Exercise directions: Restate each entry word for word, leaving nothing out.

Task input:
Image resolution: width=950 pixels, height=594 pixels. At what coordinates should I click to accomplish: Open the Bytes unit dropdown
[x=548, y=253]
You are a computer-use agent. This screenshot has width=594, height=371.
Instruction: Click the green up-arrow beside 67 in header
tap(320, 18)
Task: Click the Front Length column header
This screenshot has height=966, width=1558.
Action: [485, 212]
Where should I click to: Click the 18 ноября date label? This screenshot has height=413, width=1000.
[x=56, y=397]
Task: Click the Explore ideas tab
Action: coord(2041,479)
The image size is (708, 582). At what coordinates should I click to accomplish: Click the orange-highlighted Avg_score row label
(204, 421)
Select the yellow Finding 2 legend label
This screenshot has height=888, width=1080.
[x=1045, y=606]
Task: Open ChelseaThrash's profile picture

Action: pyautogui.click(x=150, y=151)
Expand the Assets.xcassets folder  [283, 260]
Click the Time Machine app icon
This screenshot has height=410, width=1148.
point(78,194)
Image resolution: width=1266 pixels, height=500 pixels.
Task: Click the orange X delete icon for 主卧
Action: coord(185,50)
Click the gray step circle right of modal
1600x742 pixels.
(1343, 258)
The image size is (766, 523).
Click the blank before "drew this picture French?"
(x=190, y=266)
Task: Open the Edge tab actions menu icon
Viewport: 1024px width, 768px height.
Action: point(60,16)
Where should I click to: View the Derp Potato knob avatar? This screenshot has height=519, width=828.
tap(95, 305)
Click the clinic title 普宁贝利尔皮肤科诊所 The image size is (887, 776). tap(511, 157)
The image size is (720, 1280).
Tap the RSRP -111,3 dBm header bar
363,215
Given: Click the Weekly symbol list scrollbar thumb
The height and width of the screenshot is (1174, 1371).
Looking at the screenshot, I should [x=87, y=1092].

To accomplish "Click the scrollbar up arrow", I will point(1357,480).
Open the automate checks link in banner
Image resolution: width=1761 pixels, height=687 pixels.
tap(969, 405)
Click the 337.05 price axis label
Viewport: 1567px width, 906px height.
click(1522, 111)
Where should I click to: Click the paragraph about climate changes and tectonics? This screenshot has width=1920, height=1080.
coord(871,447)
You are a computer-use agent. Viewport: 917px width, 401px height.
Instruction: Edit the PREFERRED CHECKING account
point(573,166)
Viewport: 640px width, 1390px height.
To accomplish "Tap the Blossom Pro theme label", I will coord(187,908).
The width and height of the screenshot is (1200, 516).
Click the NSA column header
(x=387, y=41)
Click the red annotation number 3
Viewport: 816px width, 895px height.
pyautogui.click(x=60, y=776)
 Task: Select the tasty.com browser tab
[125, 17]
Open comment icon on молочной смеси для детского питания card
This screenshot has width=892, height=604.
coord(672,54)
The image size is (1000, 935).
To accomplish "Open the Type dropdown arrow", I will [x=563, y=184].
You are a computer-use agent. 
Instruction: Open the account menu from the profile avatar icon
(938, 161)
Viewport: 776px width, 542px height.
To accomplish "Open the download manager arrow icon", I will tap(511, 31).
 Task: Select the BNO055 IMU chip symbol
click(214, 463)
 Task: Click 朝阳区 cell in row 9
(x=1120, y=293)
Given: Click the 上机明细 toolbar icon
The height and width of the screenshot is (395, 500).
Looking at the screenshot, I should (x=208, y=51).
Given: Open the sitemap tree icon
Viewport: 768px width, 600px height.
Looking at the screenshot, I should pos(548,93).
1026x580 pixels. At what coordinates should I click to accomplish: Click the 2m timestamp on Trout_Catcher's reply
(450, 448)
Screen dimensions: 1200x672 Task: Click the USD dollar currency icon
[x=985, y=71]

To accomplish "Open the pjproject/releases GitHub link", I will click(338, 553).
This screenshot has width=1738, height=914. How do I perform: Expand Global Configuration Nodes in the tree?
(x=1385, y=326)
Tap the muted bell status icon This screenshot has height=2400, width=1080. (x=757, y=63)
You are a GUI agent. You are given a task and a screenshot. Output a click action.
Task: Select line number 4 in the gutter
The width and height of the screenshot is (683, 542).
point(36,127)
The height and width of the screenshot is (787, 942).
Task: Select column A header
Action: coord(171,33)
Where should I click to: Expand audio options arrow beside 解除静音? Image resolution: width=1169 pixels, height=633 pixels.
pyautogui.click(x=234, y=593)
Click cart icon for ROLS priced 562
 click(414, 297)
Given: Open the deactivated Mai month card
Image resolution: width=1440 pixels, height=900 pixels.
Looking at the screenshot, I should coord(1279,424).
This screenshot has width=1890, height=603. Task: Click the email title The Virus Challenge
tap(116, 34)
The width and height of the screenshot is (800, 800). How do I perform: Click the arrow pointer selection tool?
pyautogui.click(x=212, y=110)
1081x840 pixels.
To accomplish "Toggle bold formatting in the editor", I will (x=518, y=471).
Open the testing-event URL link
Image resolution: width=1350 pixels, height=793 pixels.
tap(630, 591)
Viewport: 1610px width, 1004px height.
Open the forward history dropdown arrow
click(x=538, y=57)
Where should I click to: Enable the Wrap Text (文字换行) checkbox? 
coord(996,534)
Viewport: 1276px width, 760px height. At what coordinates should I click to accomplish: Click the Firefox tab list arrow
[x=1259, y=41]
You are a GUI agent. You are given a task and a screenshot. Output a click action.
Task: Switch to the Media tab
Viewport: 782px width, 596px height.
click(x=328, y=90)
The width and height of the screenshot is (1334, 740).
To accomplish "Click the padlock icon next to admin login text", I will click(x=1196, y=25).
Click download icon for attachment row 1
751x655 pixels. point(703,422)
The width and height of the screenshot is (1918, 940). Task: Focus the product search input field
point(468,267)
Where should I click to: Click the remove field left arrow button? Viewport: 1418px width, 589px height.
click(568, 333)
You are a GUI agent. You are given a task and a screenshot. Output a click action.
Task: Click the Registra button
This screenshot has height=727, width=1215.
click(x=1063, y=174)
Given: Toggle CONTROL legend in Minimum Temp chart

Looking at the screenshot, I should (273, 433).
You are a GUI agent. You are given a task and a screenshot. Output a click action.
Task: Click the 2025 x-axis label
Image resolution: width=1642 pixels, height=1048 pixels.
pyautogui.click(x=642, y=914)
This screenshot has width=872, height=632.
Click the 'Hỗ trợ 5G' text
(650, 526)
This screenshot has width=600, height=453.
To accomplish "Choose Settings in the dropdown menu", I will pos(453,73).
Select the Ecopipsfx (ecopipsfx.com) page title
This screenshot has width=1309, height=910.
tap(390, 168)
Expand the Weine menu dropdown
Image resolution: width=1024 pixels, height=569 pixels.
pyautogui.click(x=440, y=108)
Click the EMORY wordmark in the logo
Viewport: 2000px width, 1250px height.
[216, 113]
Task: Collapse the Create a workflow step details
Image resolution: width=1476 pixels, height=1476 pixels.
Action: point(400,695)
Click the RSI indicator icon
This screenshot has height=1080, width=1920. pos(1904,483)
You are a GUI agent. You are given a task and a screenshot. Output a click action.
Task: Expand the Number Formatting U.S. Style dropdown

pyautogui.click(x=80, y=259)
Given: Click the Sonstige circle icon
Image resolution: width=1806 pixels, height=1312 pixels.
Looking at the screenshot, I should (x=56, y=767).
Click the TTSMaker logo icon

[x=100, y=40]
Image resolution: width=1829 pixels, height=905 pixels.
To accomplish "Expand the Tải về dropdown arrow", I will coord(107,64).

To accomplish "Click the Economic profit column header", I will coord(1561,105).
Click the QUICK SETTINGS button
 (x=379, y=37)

Solution to the problem:
Image resolution: width=950 pixels, height=594 pixels. At what coordinates should I click to accomplish: Open the Bytes unit dropdown
[x=548, y=253]
You are a computer-use agent. This screenshot has width=594, height=371.
Instruction: Click the green up-arrow beside 67 in header
tap(320, 18)
Task: Click the Front Length column header
This screenshot has height=966, width=1558.
Action: [485, 212]
Where should I click to: Click the 18 ноября date label? This screenshot has height=413, width=1000.
[x=56, y=397]
Task: Click the Explore ideas tab
Action: coord(2041,479)
The image size is (708, 582). At what coordinates should I click to accomplish: Click the orange-highlighted Avg_score row label
(204, 421)
Select the yellow Finding 2 legend label
This screenshot has height=888, width=1080.
[x=1045, y=606]
Task: Open ChelseaThrash's profile picture

Action: pyautogui.click(x=150, y=151)
Expand the Assets.xcassets folder  [283, 260]
Click the Time Machine app icon
This screenshot has height=410, width=1148.
point(78,194)
Image resolution: width=1266 pixels, height=500 pixels.
Task: Click the orange X delete icon for 主卧
Action: coord(185,50)
Click the gray step circle right of modal
1600x742 pixels.
(1343, 258)
The image size is (766, 523).
Click the blank before "drew this picture French?"
(x=190, y=266)
Task: Open the Edge tab actions menu icon
Viewport: 1024px width, 768px height.
Action: point(60,16)
Where should I click to: View the Derp Potato knob avatar? This screenshot has height=519, width=828.
tap(95, 305)
Click the clinic title 普宁贝利尔皮肤科诊所 The image size is (887, 776). tap(511, 157)
The image size is (720, 1280).
Tap the RSRP -111,3 dBm header bar
363,215
Given: Click the Weekly symbol list scrollbar thumb
The height and width of the screenshot is (1174, 1371).
Looking at the screenshot, I should [x=87, y=1092].

To accomplish "Click the scrollbar up arrow", I will point(1357,480).
Open the automate checks link in banner
Image resolution: width=1761 pixels, height=687 pixels.
tap(969, 405)
Click the 337.05 price axis label
Viewport: 1567px width, 906px height.
click(1522, 111)
Where should I click to: Click the paragraph about climate changes and tectonics? This screenshot has width=1920, height=1080.
coord(871,447)
You are a computer-use agent. Viewport: 917px width, 401px height.
Instruction: Edit the PREFERRED CHECKING account
point(573,166)
Viewport: 640px width, 1390px height.
To accomplish "Tap the Blossom Pro theme label", I will coord(187,908).
The width and height of the screenshot is (1200, 516).
Click the NSA column header
(x=387, y=41)
Click the red annotation number 3
Viewport: 816px width, 895px height.
pyautogui.click(x=60, y=776)
 Task: Select the tasty.com browser tab
[125, 17]
Open comment icon on молочной смеси для детского питания card
This screenshot has width=892, height=604.
coord(672,54)
The image size is (1000, 935).
To accomplish "Open the Type dropdown arrow", I will [x=563, y=184].
You are a computer-use agent. 
Instruction: Open the account menu from the profile avatar icon
(938, 161)
Viewport: 776px width, 542px height.
To accomplish "Open the download manager arrow icon", I will tap(511, 31).
 Task: Select the BNO055 IMU chip symbol
click(214, 463)
 Task: Click 朝阳区 cell in row 9
(x=1120, y=293)
Given: Click the 上机明细 toolbar icon
The height and width of the screenshot is (395, 500).
Looking at the screenshot, I should (x=208, y=51).
Given: Open the sitemap tree icon
Viewport: 768px width, 600px height.
Looking at the screenshot, I should pos(548,93).
1026x580 pixels. At what coordinates should I click to accomplish: Click the 2m timestamp on Trout_Catcher's reply
(450, 448)
Screen dimensions: 1200x672 Task: Click the USD dollar currency icon
[x=985, y=71]

To accomplish "Open the pjproject/releases GitHub link", I will click(338, 553).
This screenshot has width=1738, height=914. How do I perform: Expand Global Configuration Nodes in the tree?
(x=1385, y=326)
Tap the muted bell status icon This screenshot has height=2400, width=1080. (x=757, y=63)
You are a GUI agent. You are given a task and a screenshot. Output a click action.
Task: Select line number 4 in the gutter
The width and height of the screenshot is (683, 542).
point(36,127)
The height and width of the screenshot is (787, 942).
Task: Select column A header
Action: coord(171,33)
Where should I click to: Expand audio options arrow beside 解除静音? Image resolution: width=1169 pixels, height=633 pixels.
pyautogui.click(x=234, y=593)
Click cart icon for ROLS priced 562
 click(414, 297)
Given: Open the deactivated Mai month card
Image resolution: width=1440 pixels, height=900 pixels.
Looking at the screenshot, I should coord(1279,424).
This screenshot has width=1890, height=603. Task: Click the email title The Virus Challenge
tap(116, 34)
The width and height of the screenshot is (800, 800). How do I perform: Click the arrow pointer selection tool?
pyautogui.click(x=212, y=110)
1081x840 pixels.
To accomplish "Toggle bold formatting in the editor", I will (x=518, y=471).
Open the testing-event URL link
Image resolution: width=1350 pixels, height=793 pixels.
tap(630, 591)
Viewport: 1610px width, 1004px height.
Open the forward history dropdown arrow
click(x=538, y=57)
Where should I click to: Enable the Wrap Text (文字换行) checkbox? 
coord(996,534)
Viewport: 1276px width, 760px height. At what coordinates should I click to accomplish: Click the Firefox tab list arrow
[x=1259, y=41]
You are a GUI agent. You are given a task and a screenshot. Output a click action.
Task: Switch to the Media tab
Viewport: 782px width, 596px height.
click(x=328, y=90)
The width and height of the screenshot is (1334, 740).
To accomplish "Click the padlock icon next to admin login text", I will click(x=1196, y=25).
Click download icon for attachment row 1
751x655 pixels. point(703,422)
The width and height of the screenshot is (1918, 940). Task: Focus the product search input field
point(468,267)
Where should I click to: Click the remove field left arrow button? Viewport: 1418px width, 589px height.
click(568, 333)
You are a GUI agent. You are given a task and a screenshot. Output a click action.
Task: Click the Registra button
This screenshot has height=727, width=1215.
click(x=1063, y=174)
Given: Toggle CONTROL legend in Minimum Temp chart

Looking at the screenshot, I should (273, 433).
You are a GUI agent. You are given a task and a screenshot. Output a click action.
Task: Click the 2025 x-axis label
Image resolution: width=1642 pixels, height=1048 pixels.
pyautogui.click(x=642, y=914)
This screenshot has width=872, height=632.
Click the 'Hỗ trợ 5G' text
(650, 526)
This screenshot has width=600, height=453.
To accomplish "Choose Settings in the dropdown menu", I will pos(453,73).
Select the Ecopipsfx (ecopipsfx.com) page title
This screenshot has width=1309, height=910.
tap(390, 168)
Expand the Weine menu dropdown
Image resolution: width=1024 pixels, height=569 pixels.
pyautogui.click(x=440, y=108)
Click the EMORY wordmark in the logo
Viewport: 2000px width, 1250px height.
[216, 113]
Task: Collapse the Create a workflow step details
Image resolution: width=1476 pixels, height=1476 pixels.
Action: point(400,695)
Click the RSI indicator icon
This screenshot has height=1080, width=1920. pos(1904,483)
You are a GUI agent. You are given a task and a screenshot. Output a click action.
Task: Expand the Number Formatting U.S. Style dropdown

pyautogui.click(x=80, y=259)
Given: Click the Sonstige circle icon
Image resolution: width=1806 pixels, height=1312 pixels.
Looking at the screenshot, I should (x=56, y=767).
Click the TTSMaker logo icon

[x=100, y=40]
Image resolution: width=1829 pixels, height=905 pixels.
To accomplish "Expand the Tải về dropdown arrow", I will coord(107,64).

To accomplish "Click the Economic profit column header", I will coord(1561,105).
Click the QUICK SETTINGS button
 (x=379, y=37)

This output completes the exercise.